Y en esa suma/resta entre lo ficticio y lo real me queda claro que hay un momento en nuestras vidas en que le asignamos al intruso o enemigo domiciliario virtudes. Inclusive le disminuimos defectos y a su alrededor construimos un futuro llevadero a pesar de que la realidad resuene como campana de catedral. Fabuladores somos, pues, aun sin páginas de por medio. Y lo somos de punta a punta, como si de una enfermedad congénita se tratara.
Así es el Dictado, la Necesidad: hay que iniciarse sexual y socialmente en pareja, para lo cual se aprende a no mirar más allá de la frente. Eso, porque hay un momento extraño o un mandato secreto en que por cuestión cultural, deformación del prejuicio adquirido, comodidad o incapacidad de entender dividimos en partes inconciliables el mundo deseado del mundo tangible, el que aguardamos como se espera la lotería y el que todos los días se presenta como agenda a cumplir: hacer esto y lo otro, ir por aquí y por allá, contestar a éste, procurar a aquél o aceptar que hay cosas que tenemos que hacer.
Tolstoi, ese santurrón y demonio que se cansó de hacer trabajar y reescribir a Sofía, la esposa al final repudiada, tuvo el acierto de iniciar su Ana Karenina con una verdad de a kilo: “Todas las familias felices se parecen unas a otras; pero cada familia infeliz tiene un motivo especial para sentirse desgraciada”. Y vaya que él abundó en su vida en motivos para hacer sufrir a los más cercanos. Mucha, muchísima gente está condenada a la infelicidad. Los que descubren o persiguen el codiciado secreto de amar, ser amados, vivir sin sobresaltos y sin que las pasiones los desborden, no suelen ascender a las letras. Tampoco se dan a notar ni en general nos parecen tan atractivos para siquiera desear una biografía similar.
Entre anodinos, buena gente y almas felices permanece un estado de flotación que contrasta y mantiene en vilo a los equilibristas tan maravillosamente descritos por Kafka. Kafka: santo de mi devoción, cucaracha bendita, pluma si par, odiador de su padre, genio de tempestades, incapaz hasta de amarse a si mismo, perplejo si los hay. Los “otros”, los torturados de la tierra, los que suelen poblar el teatro y la novela y tarde o temprano se convierten en manjar del psicoanalista, son los problemáticos que han hecho pensar a filósofos, prelados y poetas sobre el sentido del ser y del sufrimiento.
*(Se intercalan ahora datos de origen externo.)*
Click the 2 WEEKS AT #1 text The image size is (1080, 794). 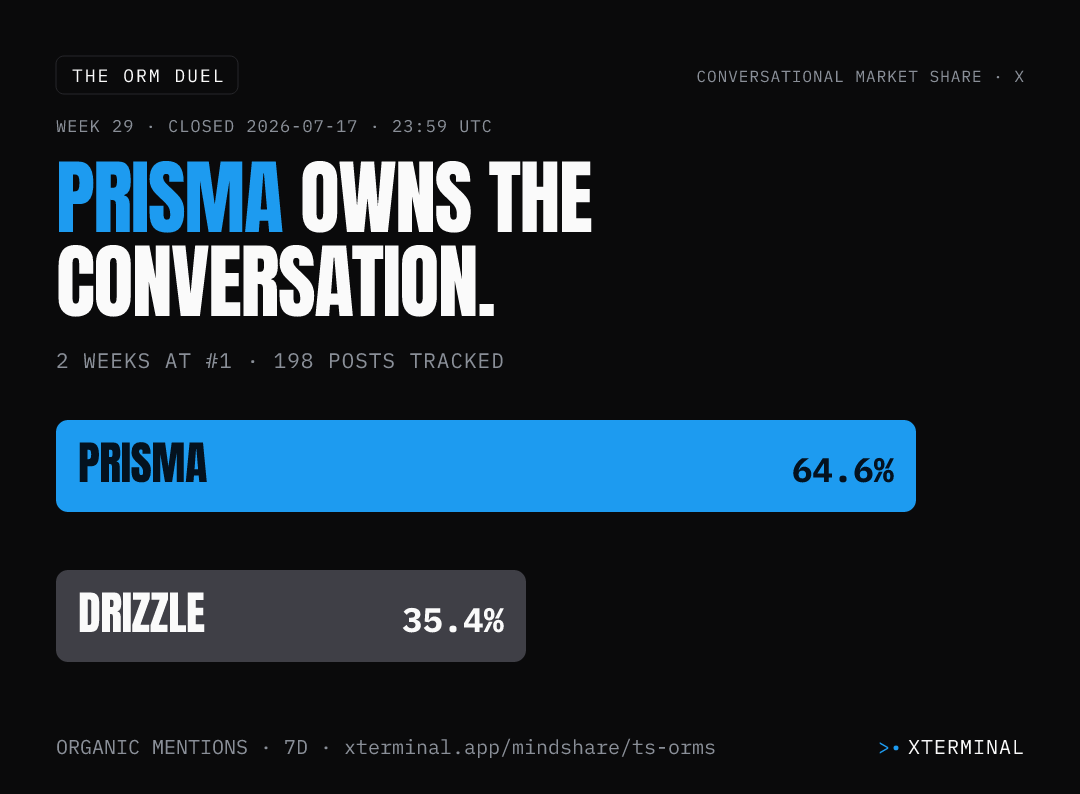[x=144, y=362]
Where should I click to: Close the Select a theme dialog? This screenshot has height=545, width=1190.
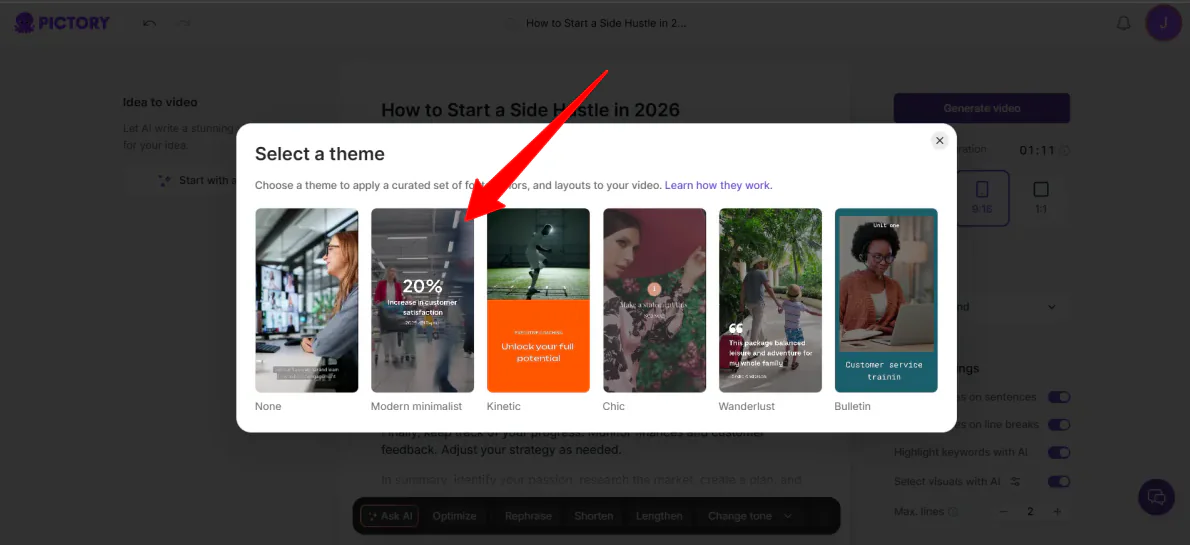pyautogui.click(x=939, y=141)
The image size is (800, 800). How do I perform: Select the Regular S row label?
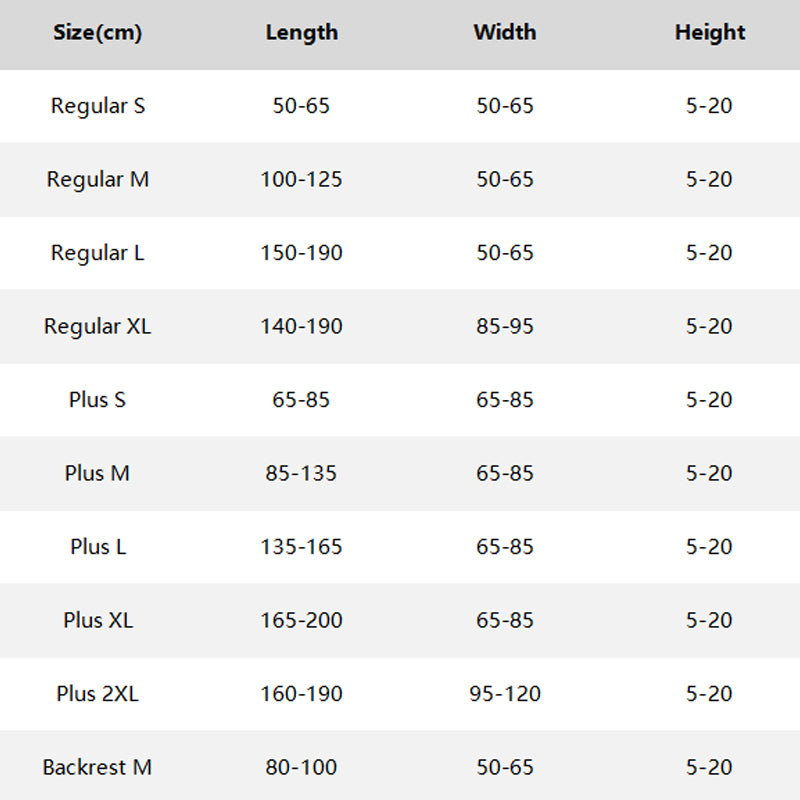tap(97, 106)
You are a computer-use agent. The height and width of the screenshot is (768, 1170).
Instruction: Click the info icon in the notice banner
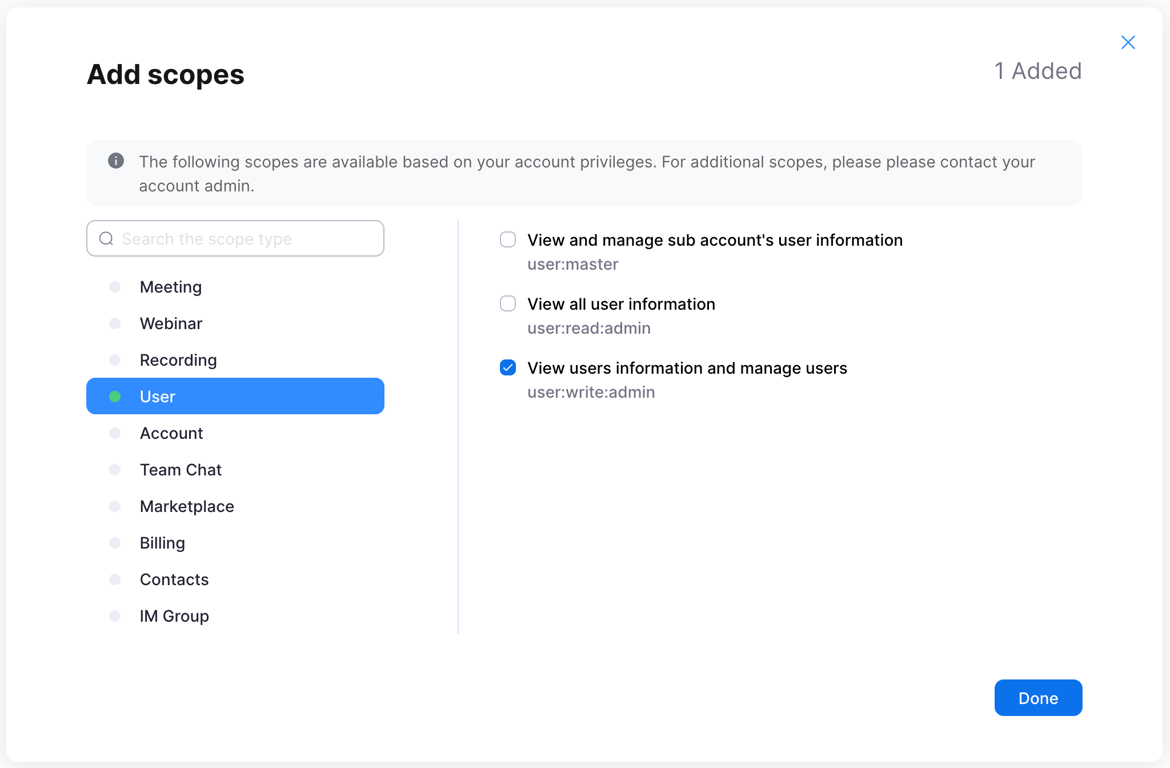116,161
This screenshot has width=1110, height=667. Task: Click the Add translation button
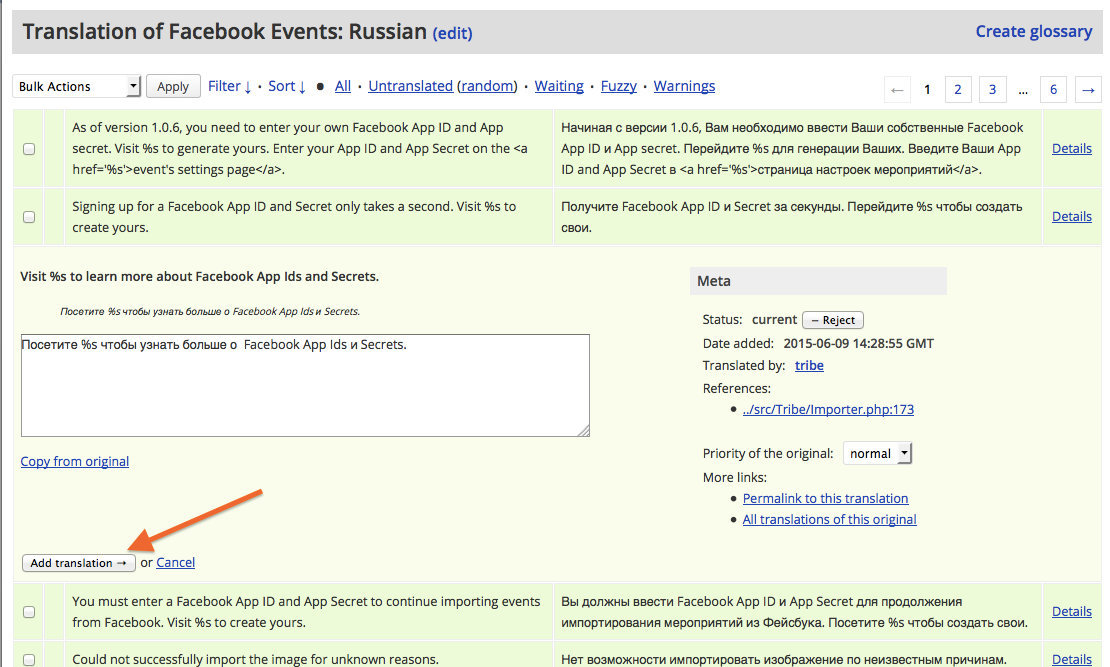[x=78, y=562]
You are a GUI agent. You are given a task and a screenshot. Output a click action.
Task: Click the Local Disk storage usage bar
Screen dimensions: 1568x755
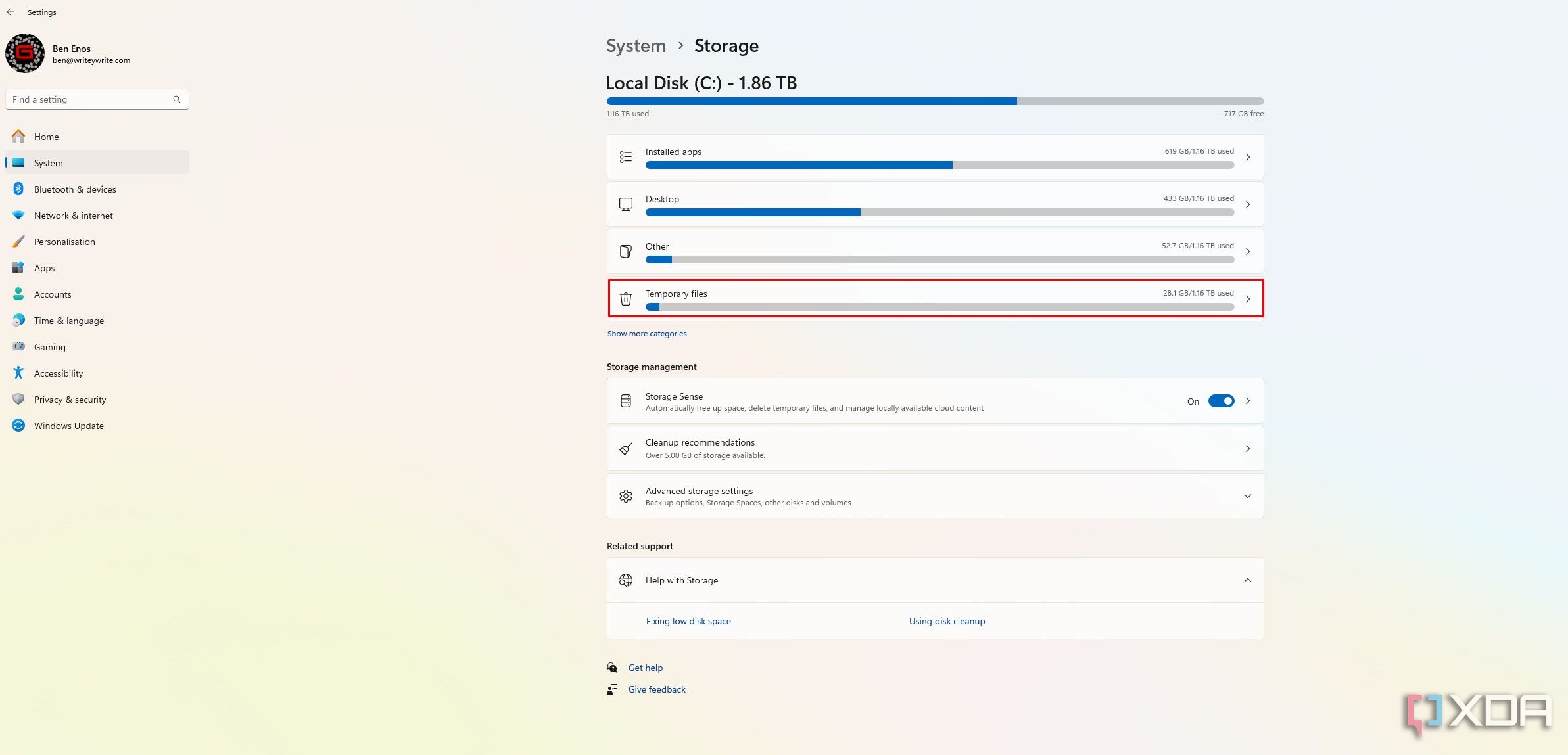935,101
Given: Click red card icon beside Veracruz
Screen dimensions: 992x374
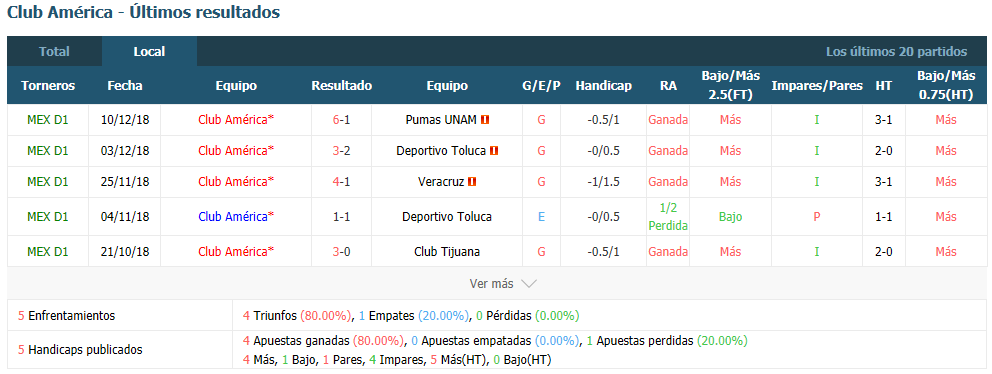Looking at the screenshot, I should click(471, 182).
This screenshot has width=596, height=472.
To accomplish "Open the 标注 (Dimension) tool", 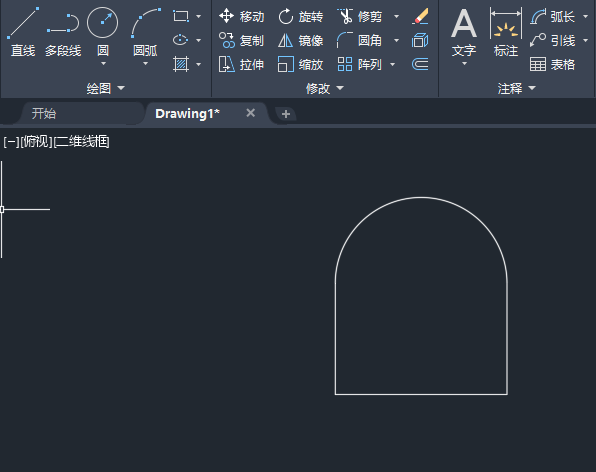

Por ellos tengo por sagradas a las letras, por ellos creo en la redención y gracias a la fusión de dolores propios y ajenos sigo creyendo que no hay libertad que se paladee mejor que la que se conquista cuando se ha sido rehén de un tiranuelo mayor o menor. Siempre estarán Antígona, Sócrates, Wan Fo y Galileo, por ejemplo, para probarlo.
De los motores que mueven al espíritu humano, sin duda el poder y el amor se cuentan entre los más potentes. Múltiple, diversa, expuesta al juego engañoso de la interpretación, la idea del amor es tan ambigua que acepta cualquier interpretación. De ahí su riqueza, su insondable capacidad de inspirar páginas deslumbrantes.